Excerpt provided
##########

February 2026: AI Freakout

AI Freakout
February 19, 2026
Dow: 49,395
This is certainly what has been happening at an accelerating pace over the last few months. Many are assuming that AI is not only coming for our white-collar jobs, but for some of our largest enterprise software companies as well. Let’s try and take a few steps back and look at how the landscape might evolve over the next few years.
Every technological innovation increases productivity. But we don’t work less, or have fewer people employed, for the same amount of output or production; we produce more – at a lower marginal cost! This is the definition of progress for the human race. It raises living standards. Don’t think of AI as replacing thinking jobs, think of it as enabling you to focus and think better. AI lowers the ”cost” of cognition. It will allow you to concentrate on the most important aspects of the task.
On a simplistic basis, an increase in productivity levels will increase the value and utility of capital. This is an economist’s fancy schmancy way of saying it will allow for a greater increase in stock prices. Hooray for us investors! AI should set GDP growth on an upward trajectory.
Another benefit is lowering the price of a service increases demand for that service. Software, data, and formulated output still needs to be managed, stored, categorized, redeployed, interpreted, etc. Additionally, lower costs lead to an increase in the effective and expected uses of that service, and this may very well demand another layer, or layers, of software. Humans will still be in the loop, and each one of them will have equal or greater value and productivity than they did before AI. Some of us are old enough to remember fax machines, typewriters, white out, and carbon paper. Look at how far we have come in a generation — imagine how far we will progress in the next.

##########

Dataset extract
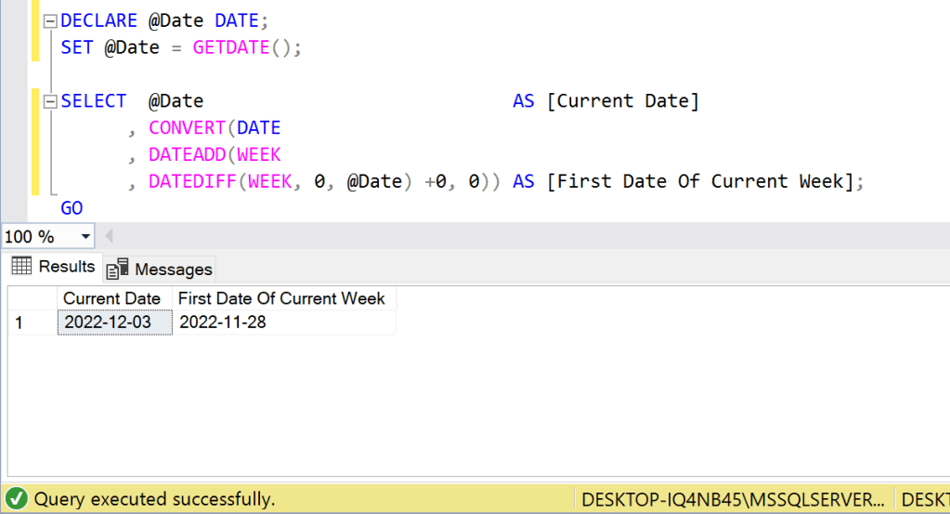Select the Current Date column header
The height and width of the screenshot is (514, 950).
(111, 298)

##########

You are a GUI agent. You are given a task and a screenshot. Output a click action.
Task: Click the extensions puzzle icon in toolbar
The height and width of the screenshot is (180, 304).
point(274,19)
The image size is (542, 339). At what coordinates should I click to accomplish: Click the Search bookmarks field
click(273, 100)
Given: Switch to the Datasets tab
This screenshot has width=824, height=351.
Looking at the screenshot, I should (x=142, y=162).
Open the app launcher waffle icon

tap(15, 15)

##########

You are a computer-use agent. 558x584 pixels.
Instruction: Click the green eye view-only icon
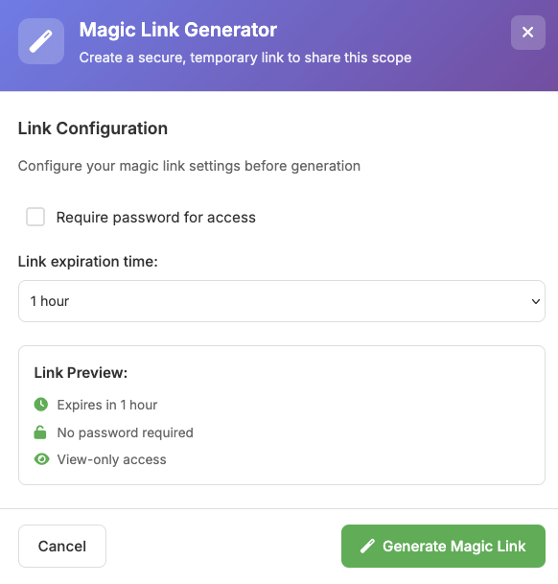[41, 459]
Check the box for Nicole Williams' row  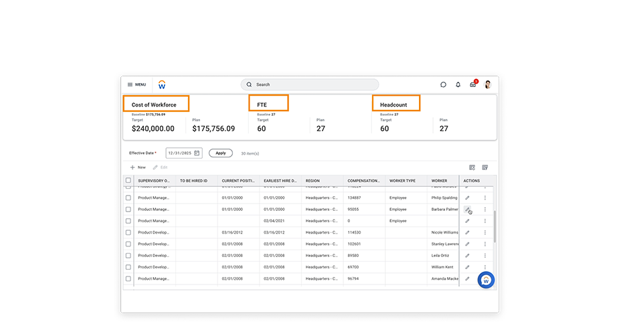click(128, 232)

##########

About this exercise
Copy out the complete commentary titled "AI Freakout" word for word, from its first line to its last.

Answer to this problem
February 2026: AI Freakout

AI Freakout
February 19, 2026
Dow: 49,395
This is certainly what has been happening at an accelerating pace over the last few months. Many are assuming that AI is not only coming for our white-collar jobs, but for some of our largest enterprise software companies as well. Let’s try and take a few steps back and look at how the landscape might evolve over the next few years.
Every technological innovation increases productivity. But we don’t work less, or have fewer people employed, for the same amount of output or production; we produce more – at a lower marginal cost! This is the definition of progress for the human race. It raises living standards. Don’t think of AI as replacing thinking jobs, think of it as enabling you to focus and think better. AI lowers the ”cost” of cognition. It will allow you to concentrate on the most important aspects of the task.
On a simplistic basis, an increase in productivity levels will increase the value and utility of capital. This is an economist’s fancy schmancy way of saying it will allow for a greater increase in stock prices. Hooray for us investors! AI should set GDP growth on an upward trajectory.
Another benefit is lowering the price of a service increases demand for that service. Software, data, and formulated output still needs to be managed, stored, categorized, redeployed, interpreted, etc. Additionally, lower costs lead to an increase in the effective and expected uses of that service, and this may very well demand another layer, or layers, of software. Humans will still be in the loop, and each one of them will have equal or greater value and productivity than they did before AI. Some of us are old enough to remember fax machines, typewriters, white out, and carbon paper. Look at how far we have come in a generation — imagine how far we will progress in the next.